═══ Extract provided ═══

17. Sri Ashok Kumar Singh, learned A.G.A-I for the State opposed the argument advanced by learned Counsel for the applicant and submitted that the summoning order dated 13.01.2022 is rightly passed and no interference by this Court is required in the instant matter.
18. After considering the argument advanced by learned counsel for the applicant and learned A.G.A. for the State, this Court finds that a first information report dated 23.07.2019 was lodged by opposite party no.2 against the applicant and his family members under section 494 I.P.C., alleging bigamy. However, it is pertinent to note that under Section 198 Cr.P.C., the offense of bigamy under section 494 I.P.C. can only be prosecuted based on a complaint made by the aggrieved person, not through a first information report.
The provision of Section 494 I.P.C. is being quoted as under:
"Section - 494 I.P.C. Marrying again during lifetime of husband or wife.- Whoever, having a husband or wife living, marries in any case in which such marriage is void by reason of its taking place during the life of such husband or wife, shall be punished with imprisonment of either description for a term which may extend to seven years, and shall also be liable to fine."
The offence under section 494 I.P.C. is mentioned under chapter XX of Indian Penal Code and offence punishable under Chapter XX of I.P.C. shall be taken cognizance by the court only on the basis of complaint made by some person aggrieved by offence, as provided under Section 198 Cr. P.C. which is quoted as under.:-
"198. Prosecution for offences against marriage.
(1) No Court shall take cognizance of an offence punishable under Chapter XX of the Indian Penal Code (45 of 1860) except upon a complaint made by some person aggrieved by the offence:
Provided that-
a) Where such person is under the age of eighteen years or is an idiot or a lunatic, or is from sickness or infirmity unable to make a complaint, or is a woman who, according to the local customs and manners, ought not to be compelled to appear in public, some other person may, with the leave of the Court, make a complaint on his or her behalf;
(b) where such person is the husband and he is serving in any of the Armed Forces of the Union under conditions which are certified by his Commanding Officer as precluding him from obtaining leave of absence to enable him to make a complaint in person, some other person authorized by the husband in accordance with the provisions of sub- section (4) may make a complaint on his behalf;
(c) where the person aggrieved by an offence punishable under (Section 494 or Section 495) of the Indian Penal Code (45 of 1860) is the wife, complaint may be made on her behalf by her father, mother, brother, sister, son or daughter or by her father' s or mother's brother or sister, or, with the leave of the Court, by any other person related to her by blood, marriage or adoption."

═══ Record list ═══

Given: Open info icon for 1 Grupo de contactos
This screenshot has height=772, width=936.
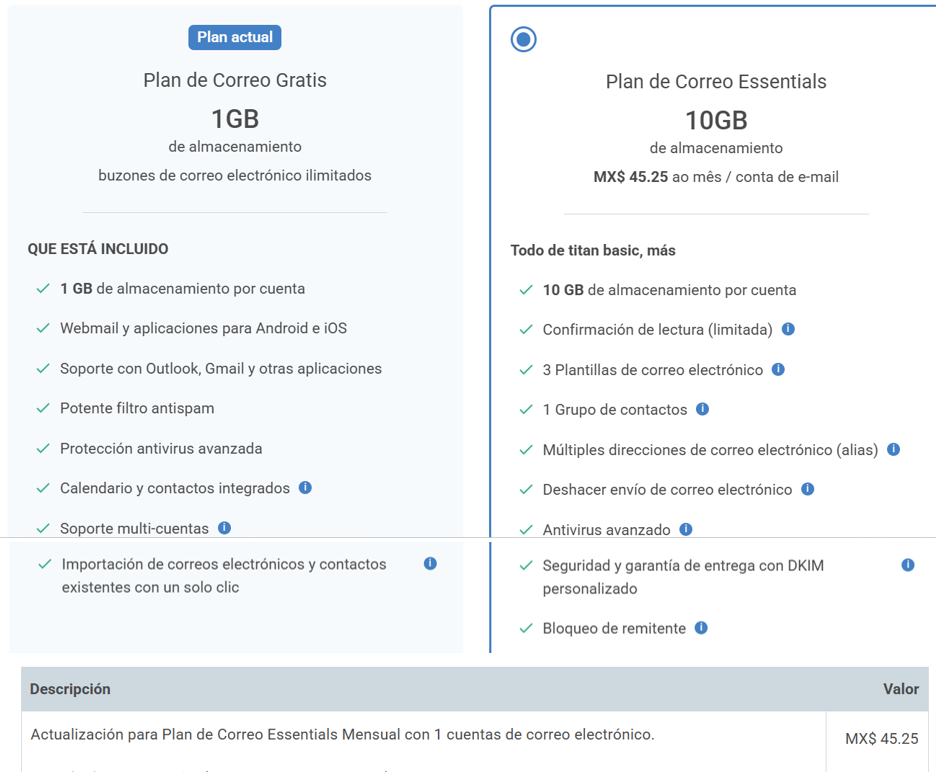Looking at the screenshot, I should pos(702,409).
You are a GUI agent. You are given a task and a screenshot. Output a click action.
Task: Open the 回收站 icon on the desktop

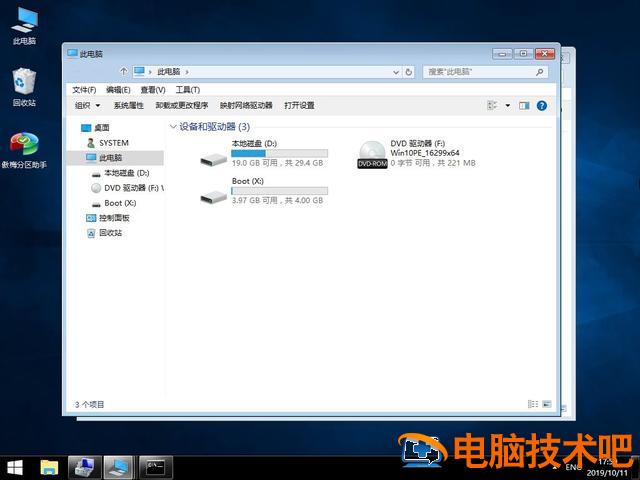click(24, 82)

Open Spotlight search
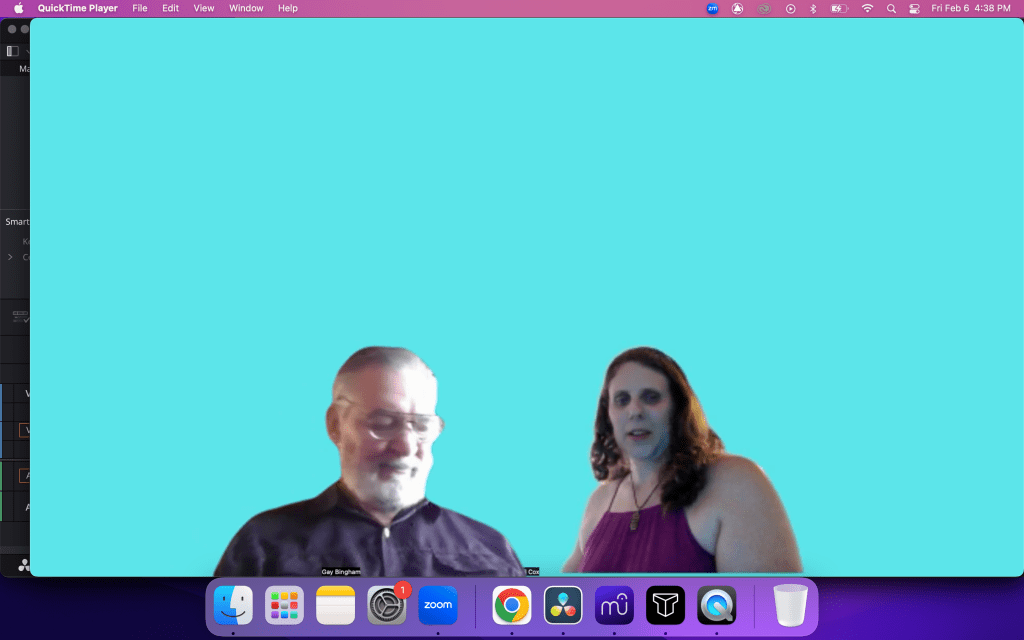[x=891, y=8]
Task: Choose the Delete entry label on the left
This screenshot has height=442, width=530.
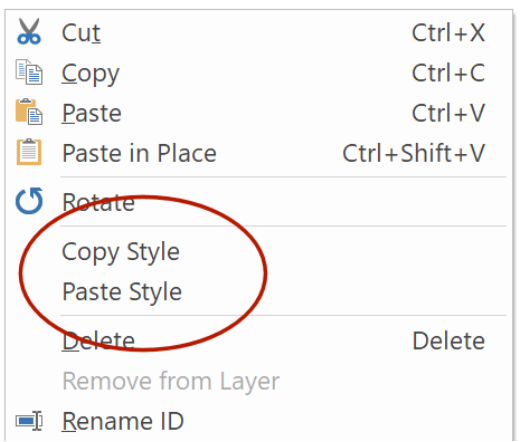Action: (x=99, y=340)
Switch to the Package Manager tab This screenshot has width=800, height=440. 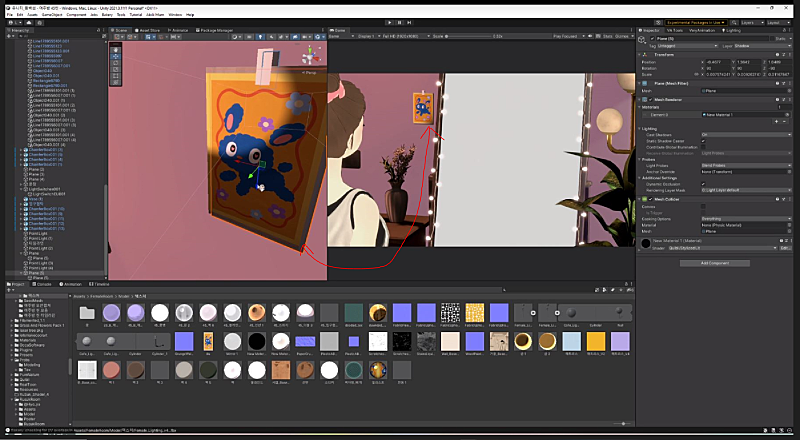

═══

:: To be done ::
1 – Reproduce verbatim everything in the court order on the bigamy charge from "The provision of" down to "offences against marriage.".
2 – Pick up the court order on the bigamy charge where it stops and continue it.

:: Exercise results ::
1 –
The provision of Section 494 I.P.C. is being quoted as under:
"Section - 494 I.P.C. Marrying again during lifetime of husband or wife.- Whoever, having a husband or wife living, marries in any case in which such marriage is void by reason of its taking place during the life of such husband or wife, shall be punished with imprisonment of either description for a term which may extend to seven years, and shall also be liable to fine."
The offence under section 494 I.P.C. is mentioned under chapter XX of Indian Penal Code and offence punishable under Chapter XX of I.P.C. shall be taken cognizance by the court only on the basis of complaint made by some person aggrieved by offence, as provided under Section 198 Cr. P.C. which is quoted as under.:-
"198. Prosecution for offences against marriage.

2 –
Hence it is clear that the Magistrate did not apply his mind before taking cognizance and passing the summoning order.
21. In M/s Pepsi Food Ltd. and another Vs. Special Judicial Magistrate and others: 1998 UPCrR 118, Hon'ble Apex Court has observed:
"Summoning of an accused in a criminal case, is a serous matter. Criminal law can not be set into motion as a matter of course. It is not that the complainant has to bring only two witnesses to support his allegations in the complaint to have the criminal law set into motion. The order of the Magistrate summoning the accused must reflect that he has applied his mind to the facts of the case and the law applicable thereto. He has to examine the nature of allegations made in the complaint and the evidence both oral and documentary in support thereof and would that be sufficient for the complainant to succeed in bringing charge home to the accused. It is not that the Magistrate is a silent spectator at the time of recording of preliminary evidence before summoning the accused. Magistrate had to carefully scrutinize the evidence brought on record and may even himself put questions to the complainant and his witnesses to elicit answers to find out the truthfulness of the allegations or otherwise and then examine if any offence is prima facie committed by all or any of the accused."
22. Further Hon'ble the Supreme Court of India in the case of Lalankumar Singh and Others vs. State of Maharashtra reported in 2022 SCC Online SC 1383 has specifically held in paragraph No.38 that the order of issuance of process is not an empty formality. The Magistrate is required to apply his mind as to whether sufficient ground for proceeding exists in the case or not. Paragraph No.38 of Lalankumar Singh and Others (supra) is being quoted hereunder:-
"38. The order of issuance of process is not an empty formality. The Magistrate is required to apply his mind as to whether sufficient ground for proceeding exists in the case or not. The formation of such an opinion is required to be stated in the order itself. The order is liable to be set aside if no reasons are given therein while coming to the conclusion that there is a prima facie case against the accused. No doubt, that the order need not contain detailed reasons. A reference in this respect could be made to the judgment of this Court in the case of Sunil Bharti Mittal v. Central Bureau of Investigation, which reads thus:
"51. On the other hand, Section 204 of the Code deals with the issue of process, if in the opinion of the Magistrate taking cognizance of an offence, there is sufficient ground for proceeding. This section relates to commencement of a criminal proceeding. If the Magistrate taking cognizance of a case (it may be the Magistrate receiving the complaint or to whom it has been transferred under Section 192), upon a consideration of the materials before him (i.e. the complaint, examination of the complainant and his witnesses, if present, or report of inquiry, if any), thinks that there is a prima facie case for proceeding in respect of an offence, he shall issue process against the accused.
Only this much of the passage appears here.